WELCOME from the editor
Want to comment on something you’ve read, or seen? Email me at theartistletters@tapc.co.uk or visit our website at www.painters-online.co.uk/forum
I’m looking forward to viewing the major Walter Sickert (1860–1942) retrospective opening at Tate Britain on April 28 (until September 18). Recognised as one of the most important artists of the 20th century and having helped shape the development of British art throughout this period, his reputation as an influential painter’s painter makes his work as relevant to today’s artists as he was to his contemporaries. Inspired by Whistler’s tonal style and atmospheric urban subjects, Sickert experimented with how changing light affected the facades of famous buildings, and he pioneered new approaches to traditional subject matter, such as his unidealised nudes, which drew on the influences of artists such as Bonnard and Degas, paving the way for the treatment of the nude by later painters like Lucian Freud.
Sickert subsequently began to move away from Whistler’s approach to painting from nature with a wet-in-wet technique, and instead painted in the studio from sketches made in situ. He developed a love of the world of the British music hall as a source of inspiration, and became known for his portraits, domestic scenes from everyday life and landscapes of Dieppe and Venice. In his later years, he also relied increasingly on news photographs and popular culture for his sources of inspiration and to help him create his compelling narratives. This ground-breaking approach to the use of news photographs was also an important precursor to pop artists’ later 20th century use of popular culture media images as inspiration for their work.

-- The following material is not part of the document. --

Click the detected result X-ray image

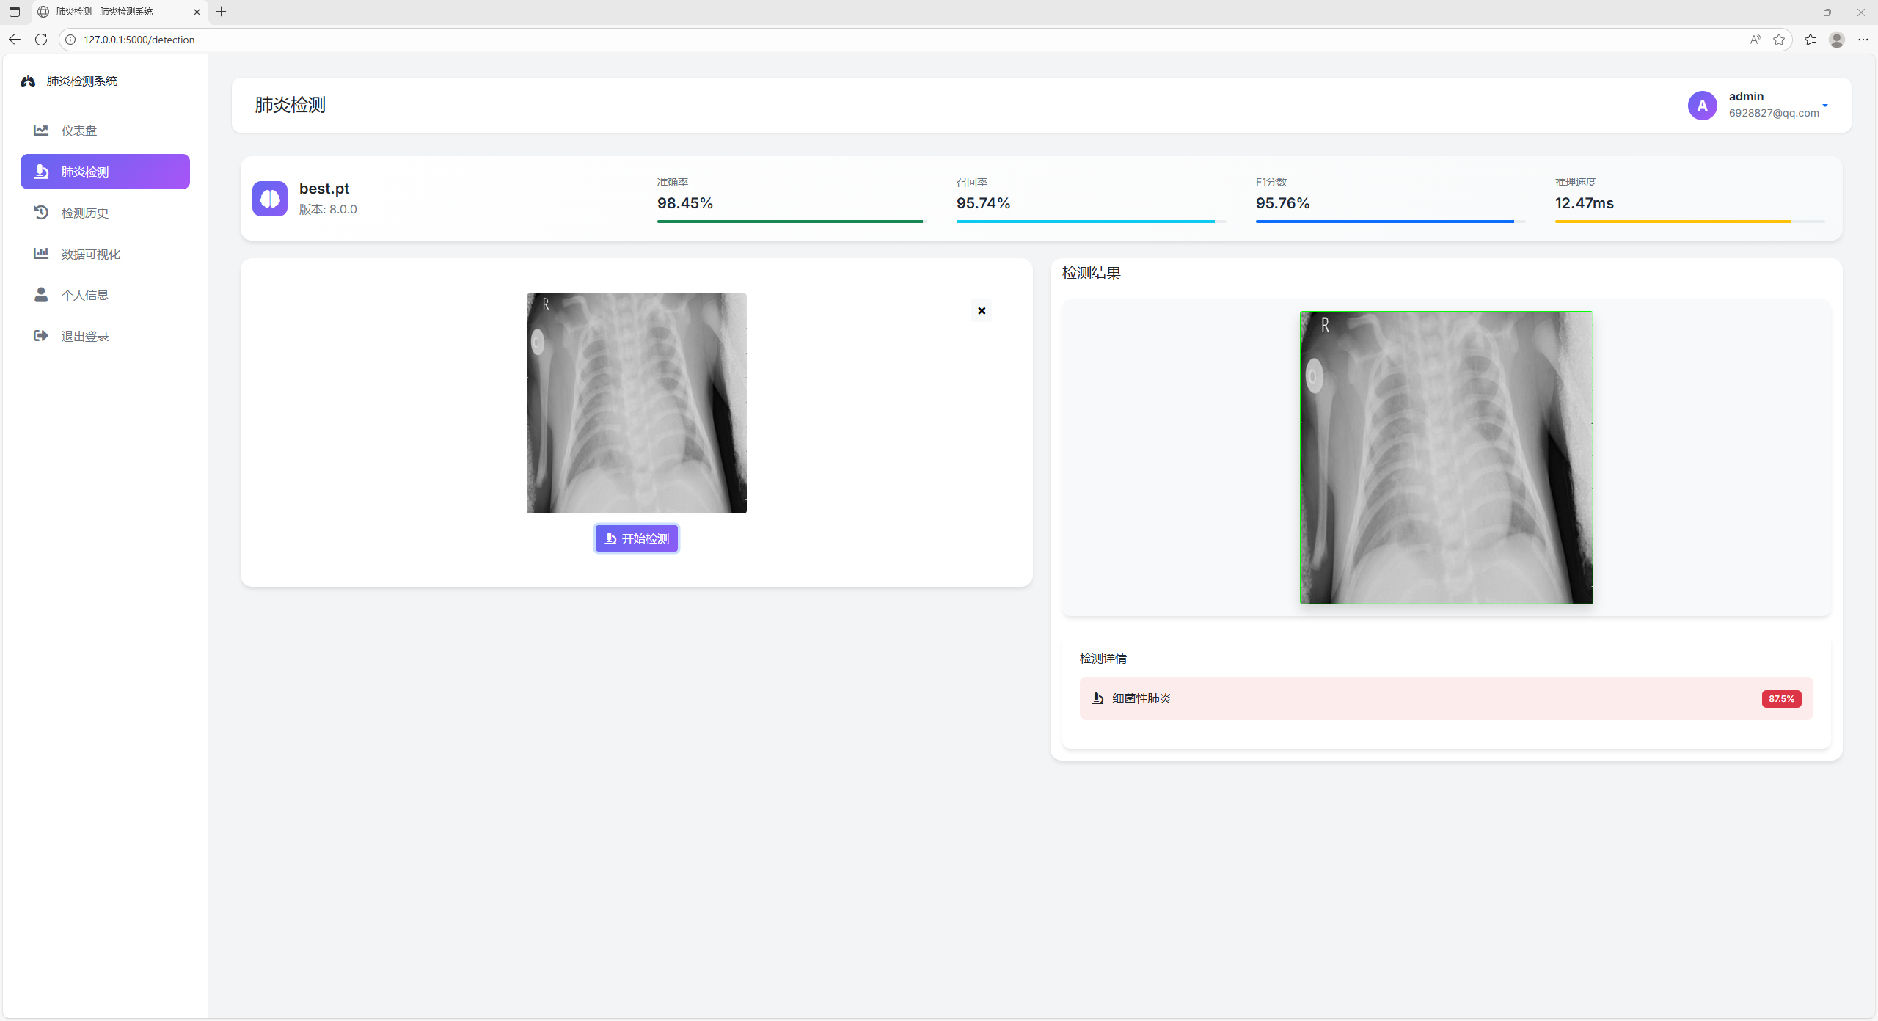click(x=1446, y=458)
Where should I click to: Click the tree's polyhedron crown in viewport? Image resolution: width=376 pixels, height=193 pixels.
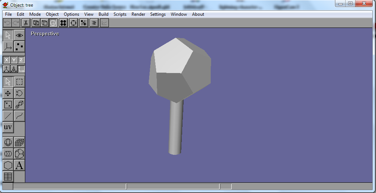180,70
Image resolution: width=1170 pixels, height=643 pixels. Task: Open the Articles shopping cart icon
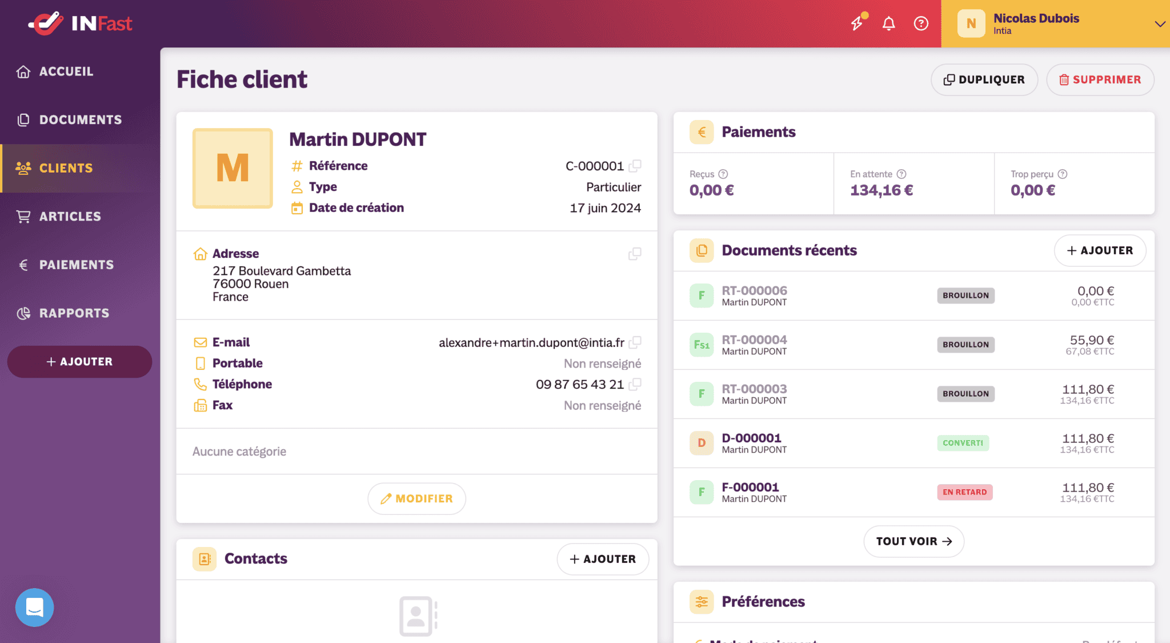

Sickert was a founding member of the post-impressionist Camden Town Group, active from 1911 to 1913, and his contemporaries frequently met at his north London studio, inspired by his passion for painting life’s everyday gritty realities, which also influenced many later 20th-century British artists, including Francis Bacon.
In an accompanying article about the exhibition in Tate Etc, issue 54, six contemporary artists explain how Sickert’s work continues to inform and influence their work. To quote one of them, Andrew Cranston, a Glasgow-based artist: ‘Sickert is one of the great imagemakers and one of painting’s most distinctive colourists. I think of him, especially in his early work, as a sort of psychological impressionist with a feeling for the dark rather than the light – an inverted Claude Monet, and yet so much more than “just an eye”, as Monet was once described by Paul Cézanne. Sickert’s nocturnal, close-toned palette acknowledges the eye’s ability to adjust to low light, and to discern shape, forms and figures in the peripheral and hidden.’ Acknowledgements and endorsements such as these are further testament to how relevant Sickert remains to today’s painters and why this exhibition is such a must-see opportunity for all practising artists.